BIBLIOGRAPHICAL NOTES

The Louisiana Purchase: An account of the purchase of Louisiana will be found in the general histories of the United States and in the different lives of Jefferson. The most satisfactory secondary accounts may be found in the following: Henry Adams, History of the United States of America (during the Administrations of Jefferson and Madison), 9 vols., New York, 1903-1904; Clarence W. Alvord, The Illinois Country, 1673-1818, Springfield, 1920; Edward Channing, History of the United States (5 vols. completed), New York, 1907-1921, Vol. IV; Ibid, The Jeffersonian System (Vol. XII of The American Nation; a History) New York, 1906; Binger Herman, The Louisiana Purchase and Our Title West of the Rocky Mountains, with a Review of Annexation by the United States, Washington, 1900; Thomas Maitland Marshall, A History of the Western Boundary of the Louisiana Purchase, 1819-1841 (University of California Publications in History, 1914); Frederick Austin Ogg, The Opening of the Mississippi, New York, 1904; C. F. Robertson, The Louisiana Purchase in Its Influence Upon the American System," in The American Historical Association PAPERS, I.

Barbé-Marbois, Histoire de la Louisiane et de la Cession de cette Colonie par la France aux Etats-Unis de L'Amérique Septentrionale; Précédée d'un discours sur la Constitution et le Gouvernement des Etats-Unis (Paris, 1829, and the English translation, Philadelphia, 1830) is an attempt by one of the negotiators to defend the sale of the province. The American State Papers, Foreign Relations, II, and Public Lands, I, contain the documents on the American side of the subject. See also State Papers and Correspondence bearing upon the Purchase of the Territory of Louisiana in House Documents, 57 Cong., 2d Sess., No. 431.

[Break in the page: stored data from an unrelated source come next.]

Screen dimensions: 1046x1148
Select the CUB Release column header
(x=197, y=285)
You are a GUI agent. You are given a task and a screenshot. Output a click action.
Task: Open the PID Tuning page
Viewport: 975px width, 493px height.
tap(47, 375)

Additional material may be found in Channing, Hart, and Turner, Guide to the Study and Reading of American History, Boston, 1912; J. N. Larned, The Literature of American History, a Bibliographical Guide, Boston, 1902; in the preface of Ogg, Opening of the Mississippi, and in the bibliographies to Everett S. Brown, Constitutional History of the Louisiana Purchase, Berkeley, 1920, and Marshall, Western Boundary of the Louisiana Purchase.

CHAPTER II

AMERICAN EXPLORATIONS WEST OF THE
MISSISSIPPI (1804-1822)

The country west of the Mississippi which was purchased from France in 1803 was practically unknown to the people who had acquired it. The American frontiersmen had learned something of its eastern fringe south of the fortieth parallel, but beyond and to the north was a field into which they had not penetrated. It was a land whence sounded the call to wild adventure and boundless solitude, and hither came many during the first quarter of the nineteenth century to satiate their restless spirits and to spy out the land. But preceding the American explorer into the TransMississippi was the interest of the President under whose administration the purchase had been concluded. Suggestions of American expedition to the Pacific. -Jefferson's desire to learn of the country which he had been instrumental in adding to the public domain of the United States antedates the Louisiana purchase by many years. Indeed as early as 1782 we find him endeavoring to obtain information in regard to the animal and vegetable life of the country.1 A year later, while attending the Confederate Congress at Annapolis, he wrote to Rogers Clark: "I find they have subscribed a very large sum of money in England for exploring the country from the Mississippi to California. they pretend it is only to promote knolege. I am afraid they have thoughts of colonizing into that quarter. some of us have been talking here in a feeble

1 See the letter to Steptoe, November 26, 1782, in Paul Leicester Ford (editor) The Writings of Thomas Jefferson. 10 vols. (N. Y., 1892-1899). III. 62.